The 1933 New York Giants defeated the Washington Senators to claim the World Championship, their first since 1922.

After one more summer with the Giants, in which he batted .316 in limited duty, O’Doul began the next phase of his baseball career. He landed the job as manager of the San Francisco Seals. He even inserted himself as pinch-hitter on occasion.

He stayed at the helm for the next 17 years.

The Seals won multiple pennants during O’Doul’s tenure. He is credited with mentoring Joe DiMaggio when the future Yankee Clipper was still a fresh-faced teenager. “I was just smart enough to leave him alone,” he observed.

After skippering the San Diego Padres, Oakland Oaks, Vancouver Mounties, and Seattle Rainiers, O’Doul finally retired following the 1957 season, at age 60. He ended his legendary managing career in the PCL with more than 2,000 wins (ninth on the all-time list among minor league skippers). His last pinch-hitting appearance came with Vancouver in 1956, when the 59-year-old legged out a triple.

O’Doul later became a part-time hitting coach with the San Francisco Giants and was a cherished sounding board for hitters like Willie Mays, Willie McCovey, and Ted Williams.

His sartorial preferences earned him the nickname “The Man in the Green Suit.” With his engaging, fun-loving personality, O’Doul was one of the game’s greatest ambassadors, particularly in Japan. Beginning in 1931, he took numerous excursions to the Land of the Rising Sun. Touring with fellow Major Leaguers such as Frankie Frisch, Lou Gehrig, Lefty Grove, Charlie Gehringer, Lefty Gomez, Connie Mack, Al Simmons, and Babe Ruth, O’Doul played in exhibitions before huge crowds and instructed the enthusiastic Japanese on the finer points of the game. He helped to form the Japanese professional baseball league and is credited with coming up with the nickname for the Yomiuri (Tokyo) Giants.

Baseball’s goodwill ambassador in 1945.

After World War II, O’Doul renewed his efforts to improve Japanese-American relations through baseball. In 1949, he brought his San Francisco Seals for a series of exhibition games against American service teams and Japanese clubs. None other than General Douglas MacArthur praised O’Doul for helping to lift the morale of the war-ravaged nation. “All the diplomats together would not have been able to do that,” he said. “This is the greatest piece of diplomacy ever.”

In 1958, O’Doul branched out into the restaurant business, opening Lefty O’Doul’s Restaurant and Cocktail Lounge on Geary Street in San Francisco. To this day, the joint is a landmark watering hole among both tourists and locals.

O’Doul died in 1969. Part of the inscription on his tombstone reads: “He was here at a good time and had a good time while he was here.”

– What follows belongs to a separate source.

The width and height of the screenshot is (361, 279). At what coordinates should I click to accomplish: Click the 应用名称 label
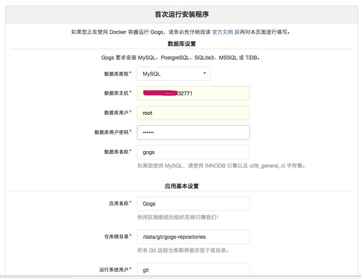click(x=119, y=203)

He was elected to the Bay Area Sports Hall of Fame in 1981 and the Japanese Baseball Hall of Fame in 2002. And Cooperstown? O’Doul’s chances for induction are slim to nonexistent. For the record, he has the highest career batting average of any player not in the Hall. While he may not have a bronze plaque in upstate New York, O’Doul does have something equally enduring: The Lefty O’Doul Bridge, adjacent to the San Francisco Giants’ beautiful waterfront park, was named in honor of San Francisco’s favorite son of the diamond.

Featured in Lawrence Ritter’s classic The Glory of Their Times, O’Doul made it clear that his favorite aspect of the game was socking that old pill: “When I was playing ball in the Big Leagues my bats would be jumping up and down in the trunk. Couldn’t wait to get to the ball park and grab that bat. Big crowd, sock a triple, nothing like it! Maybe I was a ham. What’s the use of doing something when nobody’s looking? But a packed ball park, crowd roaring, the guy throws a great breaking ball, you hit it on the nose and drive it over the outfielder’s head. What a thrill!”

Home-town heroes Joe Cronin and Lefty O’Doul are surrounded by admirers upon their arrival in San Francisco following the 1933 World Series.